PojokTIM– Tertib dan disiplin. Kata sifat dan kata nomina itu mungkin terdengar “aneh” bagi sebagian besar seniman. Namun tidak bagi Nanang R Supriyatin. Penyair yang sudah menerbitkan 11 buku antologi puisi tunggal dan lebih dari 100 buku antologi bersama sejak tahun 1982 itu sangat teratur dan patuh mengikuti aturan. Penampilannya pun selalu rapi, jauh dari stereotipe seniman.

“Ibu mengajarkan aku untuk disiplin dalam menjalani kehidupan. Beliau tidak ingin anaknya bergaul dalam lingkungan yang tak jelas dan sangat mendukung aktifitasku sebagai penulis. Kebutuhanku demi masa depan selalu dituruti. Umpamanya, membeli mesin tik. Dulu aku punya mesin tik merk Broders, Olimpic, IBM, hingga komputer,” ujar Nanang, mengawali percakapan dengan PojokTIM.

Nanang dikenal sebagai sosok yang humble dan tidak membeda-bedakan dalam bergaul. Statusnya sebagai sastrawan senior yang telah meraih berbagai penghargaan, tidak membatasinya dalam bergaul, termasuk kepada teman-teman yang baru nyemplung ke dunia seni. Banyak seniman dari daerah yang menghubungi setiap kali datang ke Jakarta, khususnya ketika hendak berkunjung atau berkegiatan di lingkungan Taman Ismail Marzuki (TIM), Cikini, Jakarta.

Bukan hanya dengan teman baru, Nanang juga setia dalam merawat silaturahmi dengan teman-teman lamanya. Hubungannya dengan para penyair jebolan Forum Puisi Indonesia 1987 yang masih eksis seperti Bambang Widiatmoko, Isbedy Stiawan ZS. dan Micky Hidayat tetap terbina hingga hari ini. Beberapa penyair daerah bahkan pernah menginap di rumahnya di kawasan Menteng.

“Aku tidak suka terlibat polemik. Lebih baik menggunakan waktu yang ada untuk berkarya.

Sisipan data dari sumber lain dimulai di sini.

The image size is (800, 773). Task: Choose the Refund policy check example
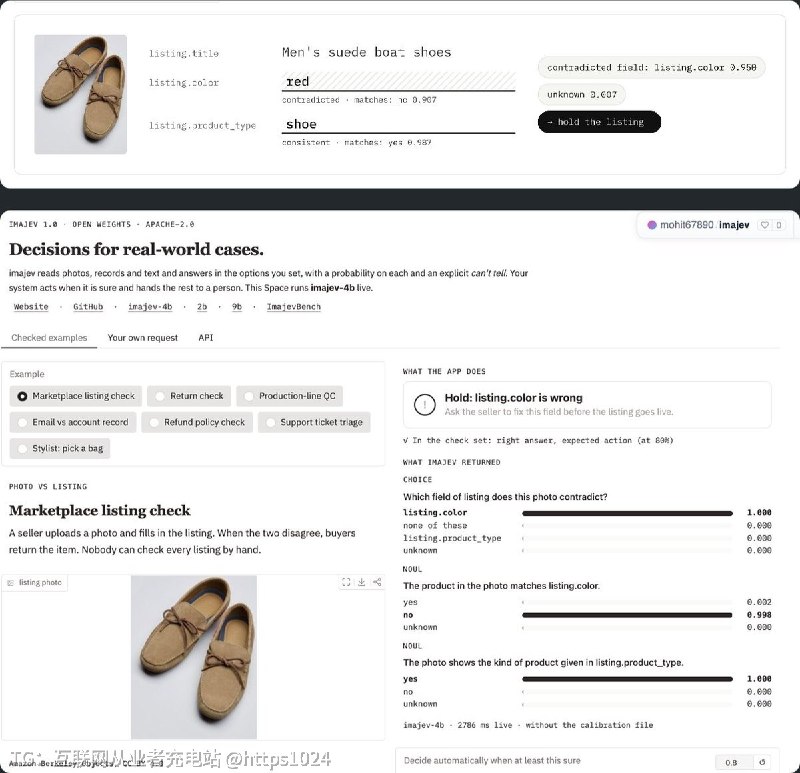[197, 422]
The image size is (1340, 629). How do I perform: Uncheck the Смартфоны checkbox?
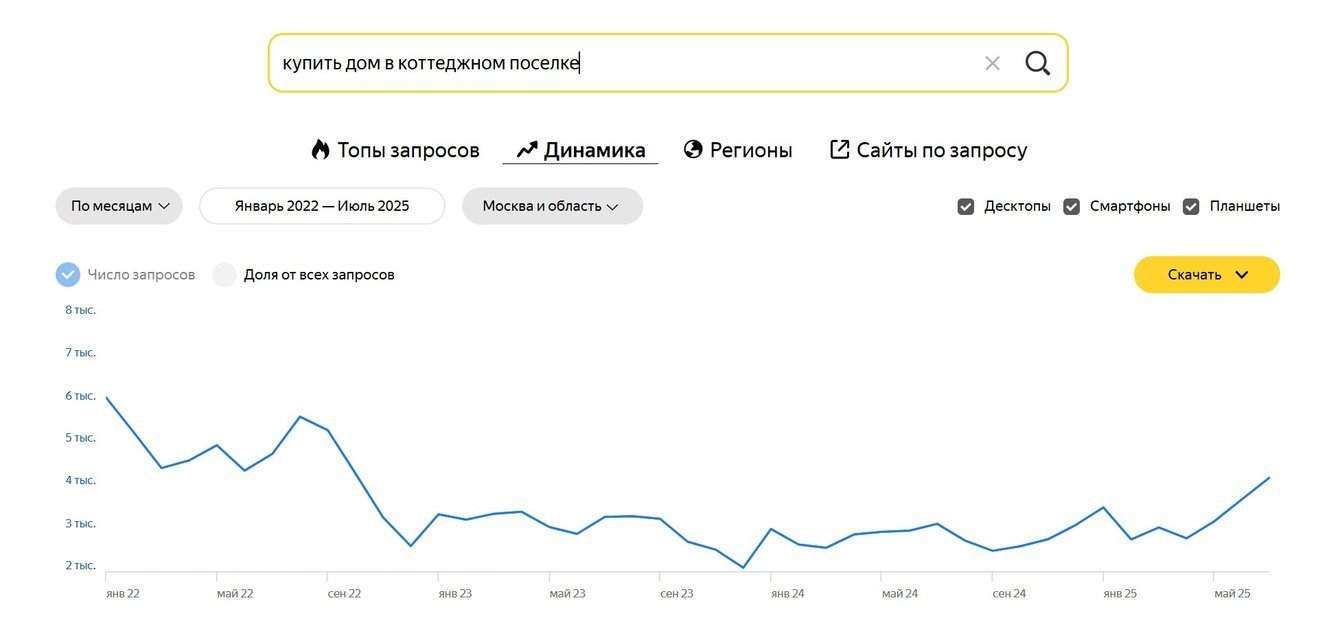coord(1071,207)
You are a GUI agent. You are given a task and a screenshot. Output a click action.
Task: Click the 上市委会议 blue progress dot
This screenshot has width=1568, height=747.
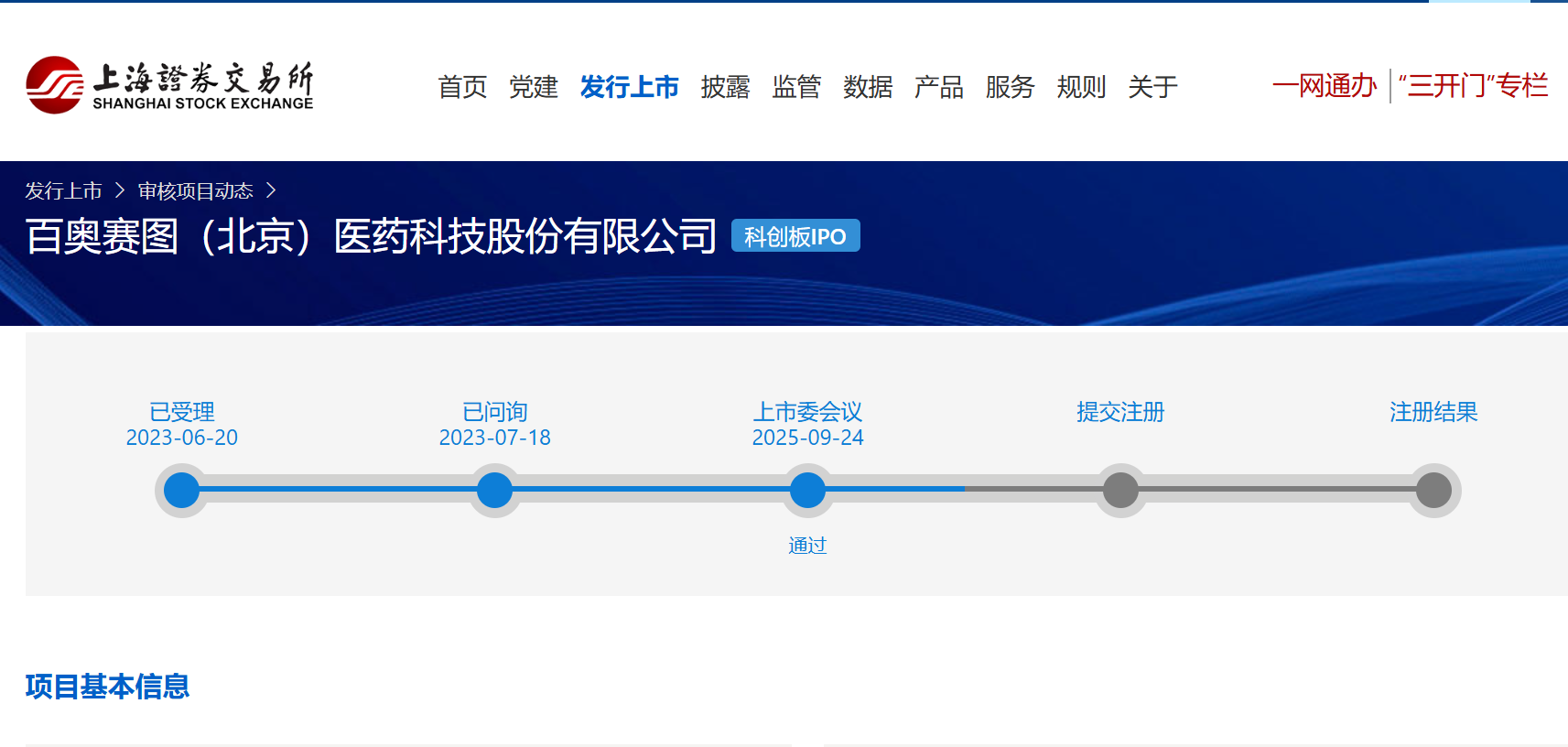[807, 491]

Jangan sampai keriuhan dalam pergaulan dan komunitas menjadi penghalang kita berkarya, apalagi sampai memutus silaturahmi, kecuali kalau mereka yang memang sudah tidak mau berteman. Aku enjoy saja,” tutur Nanang dengan serius.

Berikut petikan wawancara PojokTIM dengan Nanang R Supriyatin yang dilakukan dalam berbagai kesempatan.

Kapan Anda mulai menulis puisi dan cerpen?    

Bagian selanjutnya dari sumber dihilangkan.